Ein Ort des Widerstands

Wir in Reinickendorf • 11/2000

»Lange Enden!« Der gedehnte Ruf des Schaffners von der Heckplattform des »12er« Busses ins Wageninnere ist mir noch heute im Ohr.

Dort bin ich immer ausgestiegen. Und schließlich, 1980, mit weichen Knien zur Abiturprüfung gegangen.

In dem unscheinbaren Gebäude, schräg zur Hermsdorfer Straße in Wittenau stehend, war aber weitaus größere Angst zu Hause als die vor verpatzten Noten.

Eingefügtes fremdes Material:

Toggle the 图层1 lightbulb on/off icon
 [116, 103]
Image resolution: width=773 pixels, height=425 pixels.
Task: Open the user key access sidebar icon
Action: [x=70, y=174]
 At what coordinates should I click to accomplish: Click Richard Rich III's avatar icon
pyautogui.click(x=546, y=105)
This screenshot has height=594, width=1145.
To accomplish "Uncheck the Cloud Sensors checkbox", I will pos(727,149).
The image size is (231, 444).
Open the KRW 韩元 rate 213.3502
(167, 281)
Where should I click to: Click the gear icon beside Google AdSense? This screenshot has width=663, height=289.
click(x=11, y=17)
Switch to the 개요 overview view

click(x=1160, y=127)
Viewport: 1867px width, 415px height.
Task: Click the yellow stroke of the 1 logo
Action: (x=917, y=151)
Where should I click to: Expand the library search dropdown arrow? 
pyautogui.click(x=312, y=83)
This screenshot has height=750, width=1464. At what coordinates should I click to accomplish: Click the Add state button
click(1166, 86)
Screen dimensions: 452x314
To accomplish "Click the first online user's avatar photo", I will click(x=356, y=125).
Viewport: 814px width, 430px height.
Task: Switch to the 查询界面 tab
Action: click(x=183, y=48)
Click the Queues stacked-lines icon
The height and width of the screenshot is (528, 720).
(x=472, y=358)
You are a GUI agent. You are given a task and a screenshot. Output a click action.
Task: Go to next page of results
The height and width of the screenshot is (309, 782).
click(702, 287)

Errichtet Anfang der 30er Jahre als Verwaltungsgebäude der Maschinen- und Armaturenfabrik Alfred Teves, wurde es unter dem sozialdemokratisch eingestellten Betriebsleiter Karlein zu einem Ort des Widerstandes gegen das Naziregime. Flugblätter wurden verteilt, Geld gesammelt für die illegale Arbeit, auch um Familien Verhafteter über Wasser zu halten. Für die bei Teves eingesetzten jüdischen Zwangsarbeiterinnen und Zwangsarbeiter wurde der Schutz organisiert.

Als 1943 deren Deportation begann, brachte der Werkmeister und einstige Gewerkschafter Wilhelm Daene einige von ihnen in seiner Wohnung unter.

Es gab eine sozialdemokratische und eine kommunistische Betriebsgruppe des Widerstands. Letzere stand in Verbindung mit der überregional agierenden von Anton Saefkow. Trotz aller Vorsicht wurden über 20 Menschen verhaftet. Mit Ausnahme von Wilhelm Daene sämtliche kommunistischen Mitglieder. Einer von ihnen, Willi Jahn, überlebte bereits 1937 die Gestapo-Haft nicht. Sieben wurden 1944 vom »Volksgerichtshof « zum Tode verurteilt und hingerichtet:

Emil Nehring, Herbert Splanemann, Karl Fübinger, Otto Kroeger, Heinz Drzymalla, Wilhelm Schmidt, Paul Richter.

Eine Gedenktafel neben dem Schuleingang erinnert an die Ermordeten.